In my view, a more promising direction would be to pay out for network contribution on a quarterly basis to the top contributors. Who this is could be decided by governance. But it should go to those who actually contributed (and that can also be non-validators), not to the delegators of contributing validators.

Of course, this is not a simple system to build if it is to be fair and resistant to corruption. And if it is not to burden governance overly by having to make too many decisions. But it’s a direction that seems more promising to me than the one proposed.

One fact check.

It will have little affect on the behavior of delegators and just be a welcome bonus if it comes through.

The affect of the mechanism is decided by the size of the prize and the power of the validator.
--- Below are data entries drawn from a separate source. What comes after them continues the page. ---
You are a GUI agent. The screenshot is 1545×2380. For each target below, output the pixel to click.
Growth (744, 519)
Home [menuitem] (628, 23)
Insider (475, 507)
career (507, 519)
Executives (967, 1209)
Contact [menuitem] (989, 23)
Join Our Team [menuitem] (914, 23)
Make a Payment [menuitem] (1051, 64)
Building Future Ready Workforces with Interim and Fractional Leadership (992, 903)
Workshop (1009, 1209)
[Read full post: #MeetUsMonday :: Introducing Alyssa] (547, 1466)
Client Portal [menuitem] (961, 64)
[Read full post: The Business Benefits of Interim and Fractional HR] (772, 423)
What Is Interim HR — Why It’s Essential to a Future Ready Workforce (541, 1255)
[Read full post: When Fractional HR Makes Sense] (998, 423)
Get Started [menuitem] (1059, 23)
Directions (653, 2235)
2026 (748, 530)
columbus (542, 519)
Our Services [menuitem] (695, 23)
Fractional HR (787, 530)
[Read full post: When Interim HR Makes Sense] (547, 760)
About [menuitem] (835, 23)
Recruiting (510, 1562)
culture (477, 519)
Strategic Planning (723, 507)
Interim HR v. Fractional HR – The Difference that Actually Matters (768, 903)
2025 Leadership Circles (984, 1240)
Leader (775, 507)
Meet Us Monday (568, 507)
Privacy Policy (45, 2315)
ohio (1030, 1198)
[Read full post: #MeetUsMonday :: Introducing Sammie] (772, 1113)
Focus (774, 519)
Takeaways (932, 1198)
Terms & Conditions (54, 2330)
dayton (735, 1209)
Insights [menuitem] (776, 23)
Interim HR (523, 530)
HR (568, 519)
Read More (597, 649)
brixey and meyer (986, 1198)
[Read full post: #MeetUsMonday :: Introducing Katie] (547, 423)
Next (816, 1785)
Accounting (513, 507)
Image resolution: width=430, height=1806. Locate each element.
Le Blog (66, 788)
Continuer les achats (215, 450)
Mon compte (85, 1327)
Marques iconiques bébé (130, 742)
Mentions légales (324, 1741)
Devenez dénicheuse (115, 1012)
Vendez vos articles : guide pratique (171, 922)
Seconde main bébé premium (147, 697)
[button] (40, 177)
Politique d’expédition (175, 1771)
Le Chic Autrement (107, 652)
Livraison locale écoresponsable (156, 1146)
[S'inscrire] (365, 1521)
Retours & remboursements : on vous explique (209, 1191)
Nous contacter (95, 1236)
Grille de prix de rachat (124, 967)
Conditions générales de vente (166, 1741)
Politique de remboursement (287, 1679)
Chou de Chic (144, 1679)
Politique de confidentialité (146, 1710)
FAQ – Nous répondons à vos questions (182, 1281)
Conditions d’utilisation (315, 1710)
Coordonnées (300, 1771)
So, it is a quantitative. We can make it significantly effective by making the number big enough. It is always affectable. Especially, it is relatively more affectable for smaller validators.

From my example above, the prize can be up to 10% reward at once. Is that not enough? Even 1% is the 1 year commission which is big enough to affect.

Purpose of this mechanism is not only financing contributing validators, but more importantly, reorganizing the power distribution to more active participating validators, which will strengthen the security of the network significantly and also at the same time, achieving decentralization.

The revenues would happen at unpredictable times.

This is correct and intentional affect. The prize is decided by future event. It makes delegators to think about long term contribution of each validator.(Because prize distribution is ALSO related to the length of delegation : the royalty of the delegator to the validator. It is basically reputation based decision.)

Reward of contribution should not be immediate to validator, because it can make validator opportunistic. Instead, the system should convince validators to become long-term supportor of Cosmos Network. Indirect reward by bigger delegation is what I think the most efficient way to make top rank validators composed of most contributing validators.

For non-validator contributor, we have ICF, community fund to support. Support for contributing validator is a different category. Both should exist in my opinion. Amount of each part can be organized for best efficiency.

I agree that this is a pain point of any incentivized governance process. What I imagined to overcome this issue is the fractional distribution of prize to the delegators who correctly predict the winner. This incentive will incentivize delegators to vote, and also to vote to the validator who has the best chance to win the prize.(the prime advantage of the prediction market)

I also can not see how this great idea could help to solve the “network debt” for past contributions.

I also agree that the incentive is only focusing on future contribution. Maybe we can design to distribute the prize in longer period, for example like 6 months.(aka : prize vesting. If the delegation leaves the validator, all the rest prize will be burnt or return to the reserve) Then the winning delegators should be delegated to the validator for 6 months to fully appreciate the prize. Then, the delegation will remain in the winning validator longer.

Your response is hardly a “fact check”.

My point was a prediction about the behavior of delegators, which I do not believe would be substantially changed by your proposal.

Since it hasn’t been tried and we don’t have any data, we don’t know. Maybe you’d be right and it would be. But we’re both making guesses about future behavior.

As an extreme example, we can make universal rewards as zero, and whole rewards coming from prize. Then we cannot argue that it has no effect.

What I wanted to explain is that it is just a matter of how “much” would be enough to change the behavior. It is not about mechanism itself, but about how much quantitative the incentive is.

Also it is related to the power of validator because each prize is distributed to the delegators of a validator.

And my expectation was 10k atom per quarter and this number is arguable as you said. I expect 10k atom prize per quarter is enough to change the behavior, but it might not enough.

Although I think it is better than pay out validator directly, i think we can use hybrid approach, 50% prize 50% directly to validator.